Metin
——————————
İçeriğe geçmek için "Enter"a basın

ASRIN SEFALETİ

Tahmini Okuma Süresi: 3 dakika

Bu hafta geçtiğimiz sene yaşadığımız büyük deprem felaketinin anmaları ile geçti. Depremin etkilediği 11 şehrin dışından birçok insanın samimiyetle acıları paylaştığına, hissedebildiği kadar buradaki acıları hissettiğine şahit oldum. Hepsi bu ülke için duyduğum umut kırıntılarını diri tutan insanlar. Her daim var olmalarını, benzer acıları asla yaşamamalarını temenni ediyorum. Biz deprem anında ve sonrasında yaşadıklarımızı anlatacak kelimeler bulmakta zorlanırken kelimelere ihtiyaç duymadan bizleri anlayan insanların varlığı bu süreçteki en büyük şansımız. Fakat ne yazık ki geri kalan şeylerde o kadar şanslı olamadık. Bu hafta iktidar ve muhalefetin “nasıl daha fazla anlayışsız” nasıl daha fazla “rezil” oluruz yarışını öfke ile izledim.
——————————
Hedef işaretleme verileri
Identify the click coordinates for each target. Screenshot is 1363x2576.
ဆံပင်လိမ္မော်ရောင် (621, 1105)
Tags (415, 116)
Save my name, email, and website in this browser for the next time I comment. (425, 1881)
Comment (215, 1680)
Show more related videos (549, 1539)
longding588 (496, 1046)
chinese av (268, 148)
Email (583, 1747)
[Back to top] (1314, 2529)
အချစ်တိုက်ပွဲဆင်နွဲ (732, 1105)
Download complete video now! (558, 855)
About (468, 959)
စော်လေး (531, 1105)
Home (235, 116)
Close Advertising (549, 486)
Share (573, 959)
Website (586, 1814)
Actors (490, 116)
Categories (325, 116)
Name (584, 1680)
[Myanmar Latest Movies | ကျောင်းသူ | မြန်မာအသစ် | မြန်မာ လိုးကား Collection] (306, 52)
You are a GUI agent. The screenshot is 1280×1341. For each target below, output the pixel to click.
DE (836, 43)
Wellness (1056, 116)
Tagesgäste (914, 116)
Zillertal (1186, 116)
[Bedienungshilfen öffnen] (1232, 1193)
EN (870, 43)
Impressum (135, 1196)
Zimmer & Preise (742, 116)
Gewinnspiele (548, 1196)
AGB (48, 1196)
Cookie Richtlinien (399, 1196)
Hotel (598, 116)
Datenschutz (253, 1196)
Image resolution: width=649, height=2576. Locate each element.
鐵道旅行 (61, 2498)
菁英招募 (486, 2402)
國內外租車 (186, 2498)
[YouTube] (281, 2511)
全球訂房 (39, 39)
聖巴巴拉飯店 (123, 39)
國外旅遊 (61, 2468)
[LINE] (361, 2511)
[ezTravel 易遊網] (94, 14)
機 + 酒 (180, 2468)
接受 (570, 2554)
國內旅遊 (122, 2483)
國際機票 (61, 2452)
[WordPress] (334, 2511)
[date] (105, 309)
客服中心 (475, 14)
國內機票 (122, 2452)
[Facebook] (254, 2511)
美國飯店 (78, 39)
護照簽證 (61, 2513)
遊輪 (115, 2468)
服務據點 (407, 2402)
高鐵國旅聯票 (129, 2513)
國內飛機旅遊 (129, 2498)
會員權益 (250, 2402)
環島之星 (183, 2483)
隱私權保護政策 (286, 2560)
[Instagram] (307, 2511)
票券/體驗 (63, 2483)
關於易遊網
——————————
Talimatlar ve koşullar
Deprem anmaları üzerine yazılmış metinde "ASRIN SEFALETİ" ile başlayıp "öfke ile izledim." sözlerine kadar süren bölümü harfi harfine yazıya geçirin.

Sonuç aşağıda
ASRIN SEFALETİ

Tahmini Okuma Süresi: 3 dakika

Bu hafta geçtiğimiz sene yaşadığımız büyük deprem felaketinin anmaları ile geçti. Depremin etkilediği 11 şehrin dışından birçok insanın samimiyetle acıları paylaştığına, hissedebildiği kadar buradaki acıları hissettiğine şahit oldum. Hepsi bu ülke için duyduğum umut kırıntılarını diri tutan insanlar. Her daim var olmalarını, benzer acıları asla yaşamamalarını temenni ediyorum. Biz deprem anında ve sonrasında yaşadıklarımızı anlatacak kelimeler bulmakta zorlanırken kelimelere ihtiyaç duymadan bizleri anlayan insanların varlığı bu süreçteki en büyük şansımız. Fakat ne yazık ki geri kalan şeylerde o kadar şanslı olamadık. Bu hafta iktidar ve muhalefetin “nasıl daha fazla anlayışsız” nasıl daha fazla “rezil” oluruz yarışını öfke ile izledim.